- Theatrical release poster
- Directed by: Bineesh Raj
- Produced by: Sujith Stephanos
- Starring: Swathy Narayanan Sujith Stephanos King Mohan
- Cinematography: Santhosh Anchal
- Edited by: Tijo Joseph
- Music by: Vishnu V. Divakaran
- Production company: Action Reaction Productions
- Release date: 21 April 2017;
- Running time: 121 mins
- Country: India
- Language: Tamil

= Ilai =

2017 Indian film by Bineesh Raj

Ilai ( Leaf) is a 2017 Indian Tamil-language drama film written and directed by Bineesh Raj. Swathy Narayanan features in the lead role, while Sujith Stephanos, King Mohan, and Noorin Shereef among others play supporting roles. The film began production during early 2016 and was released on 21 April 2017.

==Production==
The film began production in late 2015, with actress Swathy Narayanan partaking in a photo shoot for the project in December 2015. Playing the title role of Ilai, the film marked Swathy's Tamil debut, after she had previously appeared in Malayalam films including Vasanthiyum Lakshmiyum Pinne Njaanum (1999) and Su.. Su... Sudhi Vathmeekam (2015). Along with Swathy, Malayalam actress Sreedevi Anil and Kannada actor King Mohan were also selected to star in the film. The film was set in the remote villages of Tamil Nadu in early 1991, dealing with the importance of education for young girls.

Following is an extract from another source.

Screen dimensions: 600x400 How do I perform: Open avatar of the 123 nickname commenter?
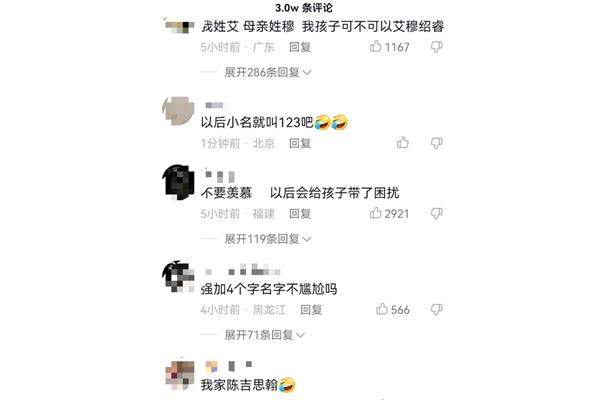click(178, 111)
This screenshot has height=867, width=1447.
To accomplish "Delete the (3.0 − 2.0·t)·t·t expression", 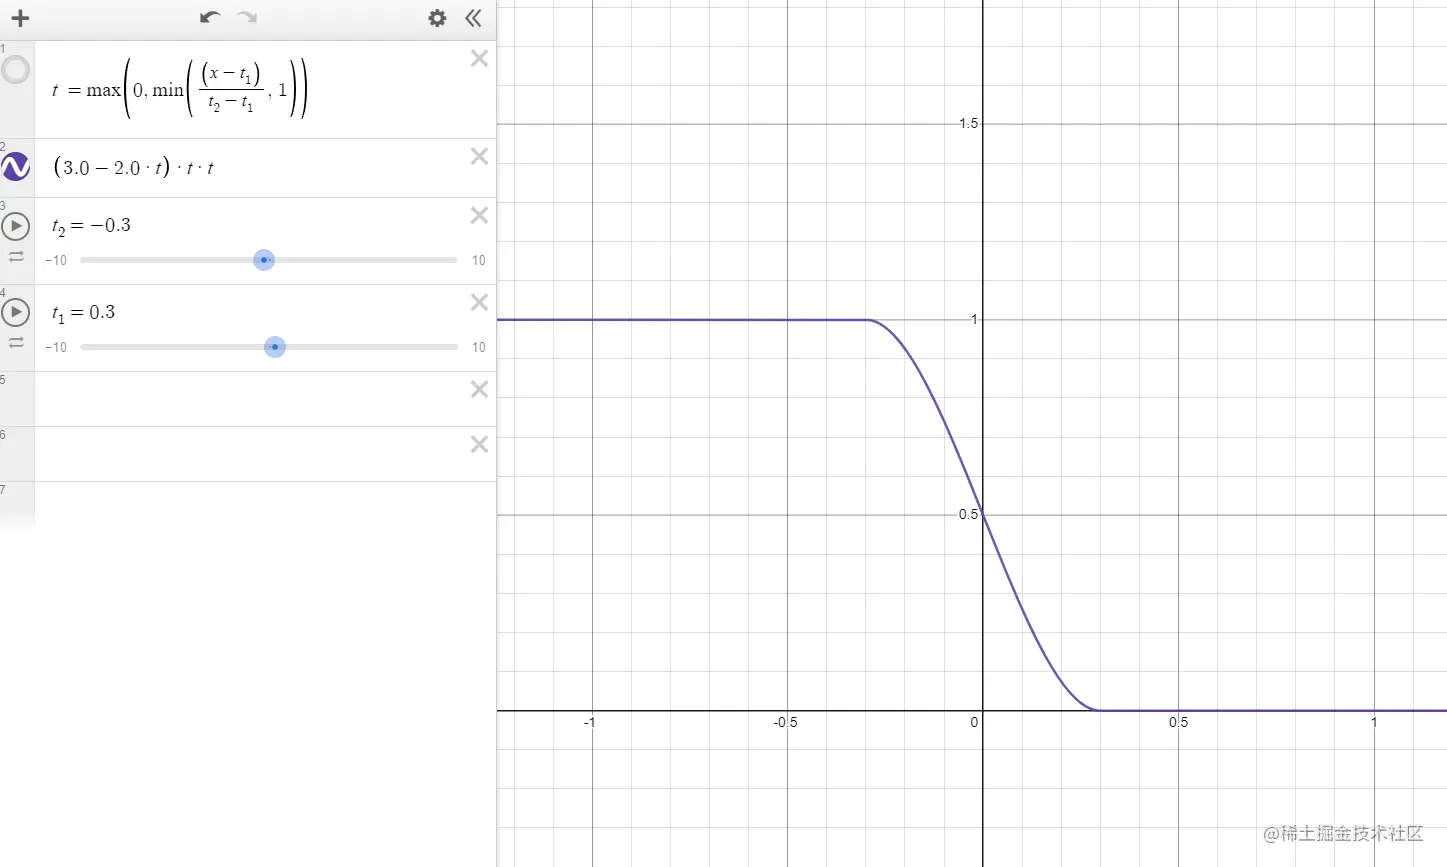I will [479, 156].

The director, Bineesh Raj, also doubled up as the film's VFX artist.

==Soundtrack==
The soundtrack was composed by Vishnu V. Divakaran. All lyrics are written by Soumiya Raj.

| No. | Title | Singer(s) | Length |
|---|---|---|---|
| 1. | "Ilai Ilai" | Kapil Kapilan, Sreedevi, Bineesh Raj | 3:48 |
| 2. | "Ilaye Ennilaye" | Sreedevi, Bineesh Raj | 3:23 |

==Release==
The film opened on 21 April 2017 across Tamil Nadu alongside Marx's Nagarvalam. The Times of India wrote "coupled with the characterisation and lines, it gives the film the feel of a Natural Life and that the tone, resembling a public service announcement, which the director chooses to tell this tale that plays spoilsport". A critic from Indiaglitz.com wrote "despite all its shortcomings, Ilai is a film needs to be lauded for its noble theme, realistic approach and the impactful portrayal of a rural girl’s struggle to get education".